## [Provided passage]
** START **
• Dictionaries and Sets


    1. Handling missing keys with setdefault

    import sys
    import re
    
    WORD_RE = re.compile('w+')
    
    index = {}
    
    print(sys.argv)
    
    # Example 3-2
    with open(sys.argv[1], encoding='utf-8') as fp:
        for line_no, line in enumerate(fp, 1):
            for match in WORD_RE.finditer(line):
                # finditer 返回的格式: <_sre.SRE_Match object; span=(0, 4), match='User'> ;
                # 既有匹配到的内容,也有该内容的位置, match.start() 和 match.end()分别表起始位置和结束位置
                word = match.group()
                # match.group() 返回匹配到的内容: 如  User
                column_no = match.start() + 1
                location = (line_no, column_no)
    
                # 以下为常规写法:
                occurrences = index.get(word, [])
                occurrences.append(location)
                index[word] = occurrences
    
    for word in sorted(index, key=str.upper):   # 对字典进行排序
        print(word, index[word])
    
    print("-----------------------")
    
    # Example 3-4:handling missing keys with setdefault
    index2 = {}
    
    with open(sys.argv[1], encoding='utf-8') as fp:
        for line_no, line in enumerate(fp, 1):
            for match in WORD_RE.finditer(line):
                word = match.group()
                column_no = match.start() + 1
                occurrences = (line_no, column_no)
                # Missing keys with setdefault
                index2.setdefault(word, []).append(occurrences)
** END **
## [Data shown]
** START **
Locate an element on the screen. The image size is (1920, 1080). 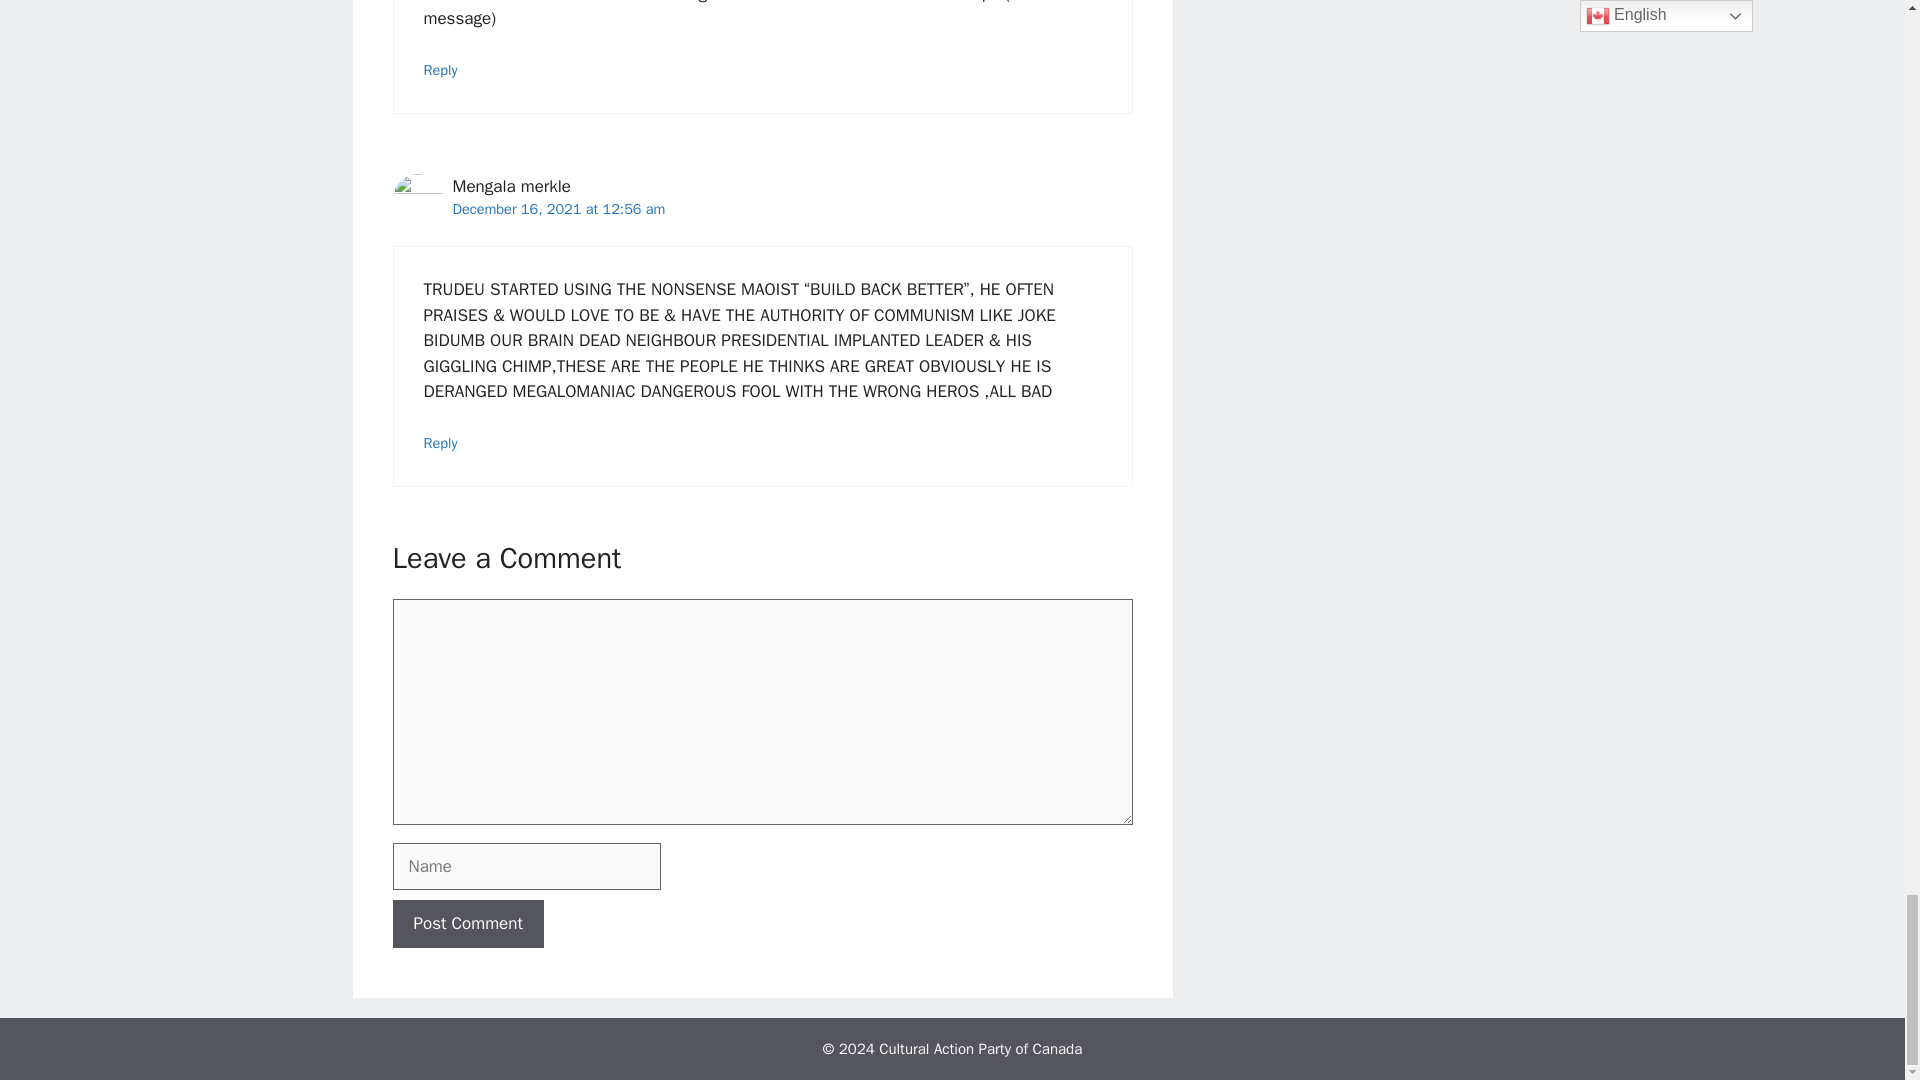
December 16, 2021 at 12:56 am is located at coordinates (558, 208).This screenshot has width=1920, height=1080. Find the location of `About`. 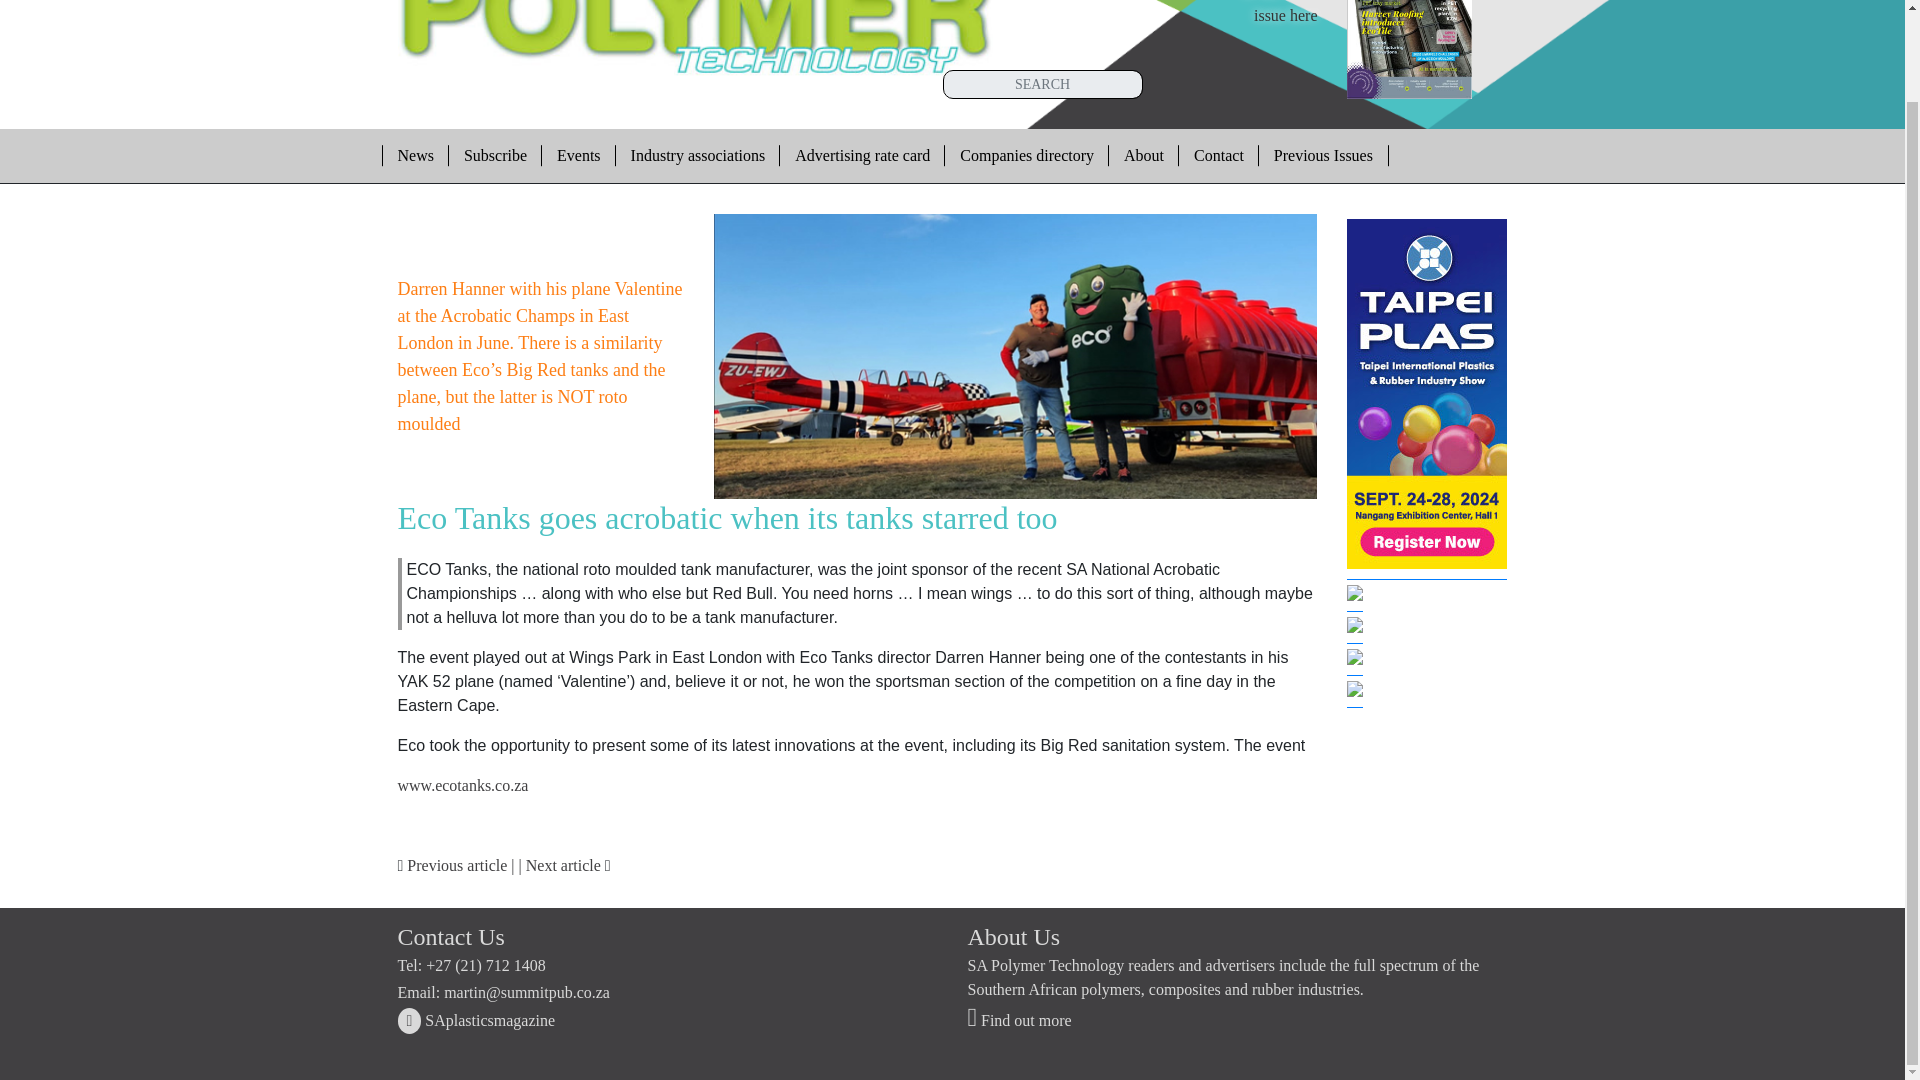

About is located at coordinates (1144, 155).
** END **
## [Problems to solve]
1. Reproduce the dictionaries code from "# Example 3-2" to "occurrences = index.get(word, [])", switching "location" to "position".
2. Summarize the dictionaries code in two sentences.

## [Task-by-task results]
1.
# Example 3-2
    with open(sys.argv[1], encoding='utf-8') as fp:
        for line_no, line in enumerate(fp, 1):
            for match in WORD_RE.finditer(line):
                # finditer 返回的格式: <_sre.SRE_Match object; span=(0, 4), match='User'> ;
                # 既有匹配到的内容,也有该内容的位置, match.start() 和 match.end()分别表起始位置和结束位置
                word = match.group()
                # match.group() 返回匹配到的内容: 如  User
                column_no = match.start() + 1
                position = (line_no, column_no)
    
                # 以下为常规写法:
                occurrences = index.get(word, [])

2. The code reads the file named on the command line and, for each word matched by a regular expression, builds a dictionary that maps the word to a list of its (line, column) positions. It first does this with index.get, append, and reassignment, then prints the words sorted case-insensitively, and finally repeats the indexing in Example 3-4 using setdefault to handle missing keys.